Posted on Saturday, Aug 11th 2012

Sramana Mitra: That’s what they do.

Mark Hyland: This year, they’ll say that’s what they do. We’re different from 90% plus of those vendors because we’re doing it all from the cloud. There are many vendors that are selling encoding gear, sending network optimization, and selling application experience or different components. But there are very few that are knitting it all together to create an end-to-end service that’s delivered from the cloud. To have that capability globally puts QuickPlay in the company of five or ten other companies tops.

SM: What are those five companies?

MH: Well, Moby TV has that capability. There are a handful of others, some Swedish companies. There are some challengers. Avail TVN has been a traditional pay TV provider that has the capability to move into this IP delivery. There are lots of people close to this space who could come into it. But when we’re in contests and competitions, we’re generally able to tell a good story about being an experienced, reliable cloud-based provider.

SM: Talk to me about that experience of working with the cable providers and pay TV providers. Let’s take a couple of case studies. What are you learning? What’s happening inside them?

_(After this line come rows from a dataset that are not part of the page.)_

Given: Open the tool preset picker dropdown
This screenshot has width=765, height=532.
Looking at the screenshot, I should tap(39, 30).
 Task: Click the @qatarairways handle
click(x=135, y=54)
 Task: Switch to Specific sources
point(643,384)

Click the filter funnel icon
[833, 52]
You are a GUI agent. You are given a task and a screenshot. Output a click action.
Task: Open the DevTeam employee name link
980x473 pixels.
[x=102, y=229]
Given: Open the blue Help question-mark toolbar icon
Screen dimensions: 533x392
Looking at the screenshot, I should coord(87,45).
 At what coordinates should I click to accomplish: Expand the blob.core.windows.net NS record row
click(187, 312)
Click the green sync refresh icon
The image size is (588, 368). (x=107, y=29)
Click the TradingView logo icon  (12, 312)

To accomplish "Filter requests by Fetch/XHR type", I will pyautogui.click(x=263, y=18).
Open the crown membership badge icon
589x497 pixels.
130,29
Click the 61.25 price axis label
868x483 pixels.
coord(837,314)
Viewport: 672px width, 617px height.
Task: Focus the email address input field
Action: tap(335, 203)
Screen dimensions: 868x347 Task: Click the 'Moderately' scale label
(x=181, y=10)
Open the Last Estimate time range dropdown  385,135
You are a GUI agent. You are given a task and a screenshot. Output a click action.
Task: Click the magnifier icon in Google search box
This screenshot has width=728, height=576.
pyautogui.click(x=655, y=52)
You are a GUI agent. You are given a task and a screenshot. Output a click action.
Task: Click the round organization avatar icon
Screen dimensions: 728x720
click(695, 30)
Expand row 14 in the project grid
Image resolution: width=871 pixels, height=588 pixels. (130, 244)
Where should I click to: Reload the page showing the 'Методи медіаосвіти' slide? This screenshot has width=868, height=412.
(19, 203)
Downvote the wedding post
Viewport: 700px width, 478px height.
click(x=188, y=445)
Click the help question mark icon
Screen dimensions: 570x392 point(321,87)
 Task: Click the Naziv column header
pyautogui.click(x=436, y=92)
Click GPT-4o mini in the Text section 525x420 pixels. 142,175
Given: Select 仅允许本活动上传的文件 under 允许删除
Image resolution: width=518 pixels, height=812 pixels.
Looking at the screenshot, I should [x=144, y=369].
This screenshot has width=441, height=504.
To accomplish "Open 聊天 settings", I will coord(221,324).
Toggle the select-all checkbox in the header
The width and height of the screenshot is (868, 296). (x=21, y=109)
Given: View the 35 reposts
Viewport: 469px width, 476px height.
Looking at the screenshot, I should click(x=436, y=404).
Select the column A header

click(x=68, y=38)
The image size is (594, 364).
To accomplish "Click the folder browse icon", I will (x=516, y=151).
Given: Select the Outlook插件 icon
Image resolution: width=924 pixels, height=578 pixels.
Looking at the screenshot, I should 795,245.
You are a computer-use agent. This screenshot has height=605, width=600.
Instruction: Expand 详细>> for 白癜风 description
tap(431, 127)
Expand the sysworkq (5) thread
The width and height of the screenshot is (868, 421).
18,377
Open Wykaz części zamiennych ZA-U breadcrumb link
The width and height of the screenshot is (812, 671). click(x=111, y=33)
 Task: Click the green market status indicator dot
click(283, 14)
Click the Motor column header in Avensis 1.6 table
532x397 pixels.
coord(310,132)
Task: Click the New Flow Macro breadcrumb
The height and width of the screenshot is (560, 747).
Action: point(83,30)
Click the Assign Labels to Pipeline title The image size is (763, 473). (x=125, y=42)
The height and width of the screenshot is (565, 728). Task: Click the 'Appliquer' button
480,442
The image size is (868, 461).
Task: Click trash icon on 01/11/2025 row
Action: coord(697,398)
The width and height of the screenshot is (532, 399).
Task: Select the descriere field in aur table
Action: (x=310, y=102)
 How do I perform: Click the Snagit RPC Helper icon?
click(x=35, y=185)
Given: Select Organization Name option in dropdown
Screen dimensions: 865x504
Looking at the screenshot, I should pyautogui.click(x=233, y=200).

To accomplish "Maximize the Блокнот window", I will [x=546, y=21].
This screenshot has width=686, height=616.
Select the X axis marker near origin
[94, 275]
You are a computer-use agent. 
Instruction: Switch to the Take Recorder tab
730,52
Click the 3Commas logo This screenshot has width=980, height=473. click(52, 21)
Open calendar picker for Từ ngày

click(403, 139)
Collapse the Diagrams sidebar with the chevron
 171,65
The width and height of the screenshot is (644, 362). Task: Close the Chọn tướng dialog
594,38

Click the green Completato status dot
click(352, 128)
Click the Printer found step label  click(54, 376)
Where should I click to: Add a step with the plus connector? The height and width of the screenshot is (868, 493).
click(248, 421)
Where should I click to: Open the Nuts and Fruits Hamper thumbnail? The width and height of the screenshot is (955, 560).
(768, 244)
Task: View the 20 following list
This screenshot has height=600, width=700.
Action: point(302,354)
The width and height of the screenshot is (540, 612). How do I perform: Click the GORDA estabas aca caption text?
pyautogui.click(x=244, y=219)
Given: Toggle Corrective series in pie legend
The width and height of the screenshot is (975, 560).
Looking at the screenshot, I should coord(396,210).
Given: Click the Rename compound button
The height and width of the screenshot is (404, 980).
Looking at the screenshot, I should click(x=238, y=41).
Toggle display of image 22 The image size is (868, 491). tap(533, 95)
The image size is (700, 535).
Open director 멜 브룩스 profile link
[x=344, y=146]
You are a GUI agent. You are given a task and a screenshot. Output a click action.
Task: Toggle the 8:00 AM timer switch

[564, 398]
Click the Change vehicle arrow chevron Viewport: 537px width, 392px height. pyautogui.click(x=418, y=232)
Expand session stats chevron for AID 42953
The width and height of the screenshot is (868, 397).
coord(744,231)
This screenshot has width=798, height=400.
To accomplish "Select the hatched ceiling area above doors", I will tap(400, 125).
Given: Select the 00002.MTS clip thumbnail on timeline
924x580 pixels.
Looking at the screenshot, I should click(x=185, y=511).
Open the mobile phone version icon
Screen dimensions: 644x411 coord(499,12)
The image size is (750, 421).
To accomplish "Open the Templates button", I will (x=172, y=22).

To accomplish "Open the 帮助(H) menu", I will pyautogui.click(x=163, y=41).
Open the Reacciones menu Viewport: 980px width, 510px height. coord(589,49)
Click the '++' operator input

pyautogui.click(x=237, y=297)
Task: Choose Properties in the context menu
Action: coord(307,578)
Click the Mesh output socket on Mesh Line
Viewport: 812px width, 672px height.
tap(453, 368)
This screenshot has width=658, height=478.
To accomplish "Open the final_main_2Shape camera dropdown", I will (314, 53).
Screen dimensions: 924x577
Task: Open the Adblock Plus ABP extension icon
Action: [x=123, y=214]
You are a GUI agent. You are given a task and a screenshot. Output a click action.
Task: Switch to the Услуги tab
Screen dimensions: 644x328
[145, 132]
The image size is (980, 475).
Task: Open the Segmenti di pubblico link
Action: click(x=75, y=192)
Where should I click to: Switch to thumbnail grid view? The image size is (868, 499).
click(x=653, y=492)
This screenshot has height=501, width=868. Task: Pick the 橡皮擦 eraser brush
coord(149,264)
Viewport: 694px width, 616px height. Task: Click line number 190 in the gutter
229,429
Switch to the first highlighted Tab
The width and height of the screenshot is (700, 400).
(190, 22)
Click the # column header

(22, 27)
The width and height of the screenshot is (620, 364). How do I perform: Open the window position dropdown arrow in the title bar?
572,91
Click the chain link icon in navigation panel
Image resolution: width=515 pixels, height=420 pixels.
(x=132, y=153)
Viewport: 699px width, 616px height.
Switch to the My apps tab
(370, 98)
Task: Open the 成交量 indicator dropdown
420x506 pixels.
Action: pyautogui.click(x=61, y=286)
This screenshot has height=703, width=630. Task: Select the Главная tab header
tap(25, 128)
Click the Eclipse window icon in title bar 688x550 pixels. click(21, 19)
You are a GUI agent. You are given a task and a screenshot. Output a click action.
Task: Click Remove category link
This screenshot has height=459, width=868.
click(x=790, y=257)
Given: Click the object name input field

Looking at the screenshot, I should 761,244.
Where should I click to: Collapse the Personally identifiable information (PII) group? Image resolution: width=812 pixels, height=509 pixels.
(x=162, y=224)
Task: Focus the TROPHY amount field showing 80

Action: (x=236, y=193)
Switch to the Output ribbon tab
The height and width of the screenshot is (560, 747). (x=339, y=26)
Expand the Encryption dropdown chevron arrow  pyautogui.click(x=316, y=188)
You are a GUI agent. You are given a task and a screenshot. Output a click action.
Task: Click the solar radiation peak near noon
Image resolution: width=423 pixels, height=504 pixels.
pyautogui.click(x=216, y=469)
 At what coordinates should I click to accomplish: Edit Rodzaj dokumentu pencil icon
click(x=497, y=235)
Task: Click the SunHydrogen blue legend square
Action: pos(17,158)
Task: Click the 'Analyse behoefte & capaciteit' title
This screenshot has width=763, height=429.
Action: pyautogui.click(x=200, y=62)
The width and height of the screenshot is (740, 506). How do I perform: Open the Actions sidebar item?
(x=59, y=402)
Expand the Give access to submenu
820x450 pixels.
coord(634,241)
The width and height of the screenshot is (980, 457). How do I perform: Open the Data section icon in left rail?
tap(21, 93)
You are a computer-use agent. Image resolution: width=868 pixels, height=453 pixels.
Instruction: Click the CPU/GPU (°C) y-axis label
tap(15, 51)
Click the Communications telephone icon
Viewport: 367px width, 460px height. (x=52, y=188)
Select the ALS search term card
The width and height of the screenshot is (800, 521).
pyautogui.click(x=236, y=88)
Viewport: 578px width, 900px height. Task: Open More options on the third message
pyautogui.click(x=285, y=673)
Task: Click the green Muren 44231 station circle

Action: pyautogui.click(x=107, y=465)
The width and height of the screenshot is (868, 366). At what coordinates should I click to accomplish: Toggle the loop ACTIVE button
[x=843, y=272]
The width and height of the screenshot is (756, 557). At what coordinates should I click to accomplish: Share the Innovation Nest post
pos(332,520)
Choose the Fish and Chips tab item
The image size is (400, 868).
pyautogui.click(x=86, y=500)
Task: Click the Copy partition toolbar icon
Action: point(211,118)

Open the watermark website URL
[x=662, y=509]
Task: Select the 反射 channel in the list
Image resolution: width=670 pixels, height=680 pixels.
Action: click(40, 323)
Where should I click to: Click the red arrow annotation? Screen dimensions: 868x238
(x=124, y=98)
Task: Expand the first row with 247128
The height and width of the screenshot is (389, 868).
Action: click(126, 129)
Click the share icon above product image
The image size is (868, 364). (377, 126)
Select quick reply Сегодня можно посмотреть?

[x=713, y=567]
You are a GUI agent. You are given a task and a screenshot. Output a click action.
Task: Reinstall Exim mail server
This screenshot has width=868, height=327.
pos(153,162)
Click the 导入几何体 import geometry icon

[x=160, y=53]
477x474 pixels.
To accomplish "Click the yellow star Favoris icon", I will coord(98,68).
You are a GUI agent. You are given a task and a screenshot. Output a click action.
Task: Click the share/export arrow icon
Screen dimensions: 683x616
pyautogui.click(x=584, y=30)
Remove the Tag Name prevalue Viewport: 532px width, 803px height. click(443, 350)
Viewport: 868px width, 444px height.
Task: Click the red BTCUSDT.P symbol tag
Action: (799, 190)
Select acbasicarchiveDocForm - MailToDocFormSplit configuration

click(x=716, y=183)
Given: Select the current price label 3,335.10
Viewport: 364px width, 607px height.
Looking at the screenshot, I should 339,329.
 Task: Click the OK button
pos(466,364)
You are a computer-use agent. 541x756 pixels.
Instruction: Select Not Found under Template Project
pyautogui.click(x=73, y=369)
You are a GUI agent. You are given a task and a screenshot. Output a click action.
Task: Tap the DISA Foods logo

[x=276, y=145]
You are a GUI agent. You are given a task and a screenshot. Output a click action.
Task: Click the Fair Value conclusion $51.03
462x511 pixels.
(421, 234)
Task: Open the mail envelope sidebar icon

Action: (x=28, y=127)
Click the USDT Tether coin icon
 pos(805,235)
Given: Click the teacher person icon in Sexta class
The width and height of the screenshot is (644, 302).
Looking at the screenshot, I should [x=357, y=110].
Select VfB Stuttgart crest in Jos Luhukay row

MH: Well, think about it from their perspective. You’ve got ongoing accelerating technological change. There are new video formats, new devices, and they’ve gone from having a fairly infrastructure-centric view of things. They had pretty big irons in their ad ends, and they would feed signals to set-top boxes. The set-top boxes were relatively homogeneous in the sense that there might be a handful of vendors selling them. And there were different versions of set-top boxes, but fundamentally, there was a fairly consistent terminal at the other end.

Now, you’ve got literally anything. We’ve got a service in Hong Kong with a big Hong Kong broadcaster called TVB. There are more than 2000 devices hitting that service. It’s now virtually impossible to anticipate everything. So, it’s any IP connected device.

We have a great study with a cable operator in Canada where essentially, we have an ongoing case to make with our customers that we can do it as reliably, more quickly, more cheaply, more effectively than they could do it in house. There’s a whole array of cultural factors as well as vendors saying, “Just do it in house. Buy this encoding and our stuff will deliver to iPads, no problem.” Probably our biggest sale to make is that first of all, you should consider outsourcing this. That’s the number one fork in the road that we have to cover. A lot of companies, especially the bigger ones, have the engineering wherewithal. They have the culture to do this themselves.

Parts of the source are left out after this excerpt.